My mother died a medically-assisted death. She was mentally competent to make the request and then follow through at the end, but she couldn’t physically do much of anything; she was completely reliant on her kids to jump through all the hoops on her behalf. It was up to her children to make doctor appointments, transport her to them, sign documents, go to multiple pharmacies to get the prescriptions filled (not every pharmacy is willing to fill a prescription for a fatal dose of Seconal), plan a family gathering, and dissolve the Seconal in water, and then hold the bottle with a straw in it so she could drink it.
We didn’t “turn off the machine”, but I don’t think what we did was meaningfully different. None of us feels any “burden” for having helped her die the way that she wanted. Quite the contrary, if she had begged for a merciful release from life and we had all steadfastly refused, I think we would have been very much haunted by that.
That’s probably the case for assisting a parent with their death in places where it’s illegal, as it could put the kids at risk of prosecution. But where medically-assisted death is legal, people can and do choose to talk about their role in the death of a loved one, although they might be selective about who they tell.
If you’re arguing that fear of being a burden on one’s children isn’t a legit reason to want to die, well, you’re certainly entitled to burden your children as much as they’re willing to bear, but other people feel differently. As far as I know, in places where medically-assisted death is legal, they don’t ask why you want to die. In Colorado for example, you are eligible for medical aid in dying if you are:
- an adult
- terminally ill
- given a prognosis of six months or less to live
- mentally capable of making your own healthcare decisions.
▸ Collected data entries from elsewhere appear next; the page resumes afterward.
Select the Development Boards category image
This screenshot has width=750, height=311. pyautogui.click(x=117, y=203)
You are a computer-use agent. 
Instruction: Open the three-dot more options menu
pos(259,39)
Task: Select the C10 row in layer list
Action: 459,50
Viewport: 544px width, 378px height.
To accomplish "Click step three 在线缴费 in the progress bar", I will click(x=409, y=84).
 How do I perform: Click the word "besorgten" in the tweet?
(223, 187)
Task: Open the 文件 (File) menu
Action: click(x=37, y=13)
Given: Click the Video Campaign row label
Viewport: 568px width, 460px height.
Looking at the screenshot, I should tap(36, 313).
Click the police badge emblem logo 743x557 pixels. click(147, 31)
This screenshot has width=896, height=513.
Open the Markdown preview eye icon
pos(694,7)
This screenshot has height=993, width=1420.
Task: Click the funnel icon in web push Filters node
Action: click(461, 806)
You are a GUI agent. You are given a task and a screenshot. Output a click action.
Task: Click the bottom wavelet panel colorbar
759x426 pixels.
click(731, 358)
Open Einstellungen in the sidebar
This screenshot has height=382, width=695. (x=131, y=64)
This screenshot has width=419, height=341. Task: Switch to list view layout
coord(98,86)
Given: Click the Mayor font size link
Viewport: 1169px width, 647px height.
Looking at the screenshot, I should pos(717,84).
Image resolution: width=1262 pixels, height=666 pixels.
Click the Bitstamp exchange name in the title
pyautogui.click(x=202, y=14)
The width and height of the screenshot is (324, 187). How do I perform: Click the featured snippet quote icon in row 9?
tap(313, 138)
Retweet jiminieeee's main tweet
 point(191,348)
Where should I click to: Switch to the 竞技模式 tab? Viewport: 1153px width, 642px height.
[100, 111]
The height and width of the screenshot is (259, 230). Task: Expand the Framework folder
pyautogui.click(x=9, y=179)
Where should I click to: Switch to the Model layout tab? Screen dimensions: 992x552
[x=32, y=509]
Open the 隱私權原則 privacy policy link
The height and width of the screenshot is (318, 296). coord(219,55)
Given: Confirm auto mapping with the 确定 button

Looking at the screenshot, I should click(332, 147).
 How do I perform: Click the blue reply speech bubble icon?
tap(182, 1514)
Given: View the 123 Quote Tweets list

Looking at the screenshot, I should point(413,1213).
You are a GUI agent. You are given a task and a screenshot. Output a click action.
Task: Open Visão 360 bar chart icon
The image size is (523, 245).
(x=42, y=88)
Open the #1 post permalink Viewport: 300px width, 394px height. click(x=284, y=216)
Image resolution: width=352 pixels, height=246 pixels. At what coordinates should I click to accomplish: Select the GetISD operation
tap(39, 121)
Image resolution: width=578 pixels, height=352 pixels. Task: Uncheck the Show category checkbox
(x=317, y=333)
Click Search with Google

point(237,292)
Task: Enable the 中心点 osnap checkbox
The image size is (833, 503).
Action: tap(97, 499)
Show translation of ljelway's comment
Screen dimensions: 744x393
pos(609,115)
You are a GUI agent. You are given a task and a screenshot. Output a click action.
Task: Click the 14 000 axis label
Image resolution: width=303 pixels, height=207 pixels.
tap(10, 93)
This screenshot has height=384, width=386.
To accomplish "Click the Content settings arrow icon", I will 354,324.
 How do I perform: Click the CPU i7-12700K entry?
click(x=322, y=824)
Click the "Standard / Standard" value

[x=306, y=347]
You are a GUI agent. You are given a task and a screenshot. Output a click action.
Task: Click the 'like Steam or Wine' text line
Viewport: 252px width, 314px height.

“Quality of life” is the very abstract term that gets tossed about in discussions like this, but it means different things for different people, as this thread shows. A lot of folks think it’s about pain, but it might also mean an inability to do the things you used enjoy, or feeling a loss of dignity because you can no longer go to the bathroom without assistance. And for some folks, the knowledge that they are consuming a large portion of their children’s time and money is a thing that causes them a lot of anguish. I imagine it doesn’t feel good knowing that your kids can’t take their kids to Disneyworld because they can’t leave you unattended (or because they’re spending their travel money to help pay your assisted-living bill).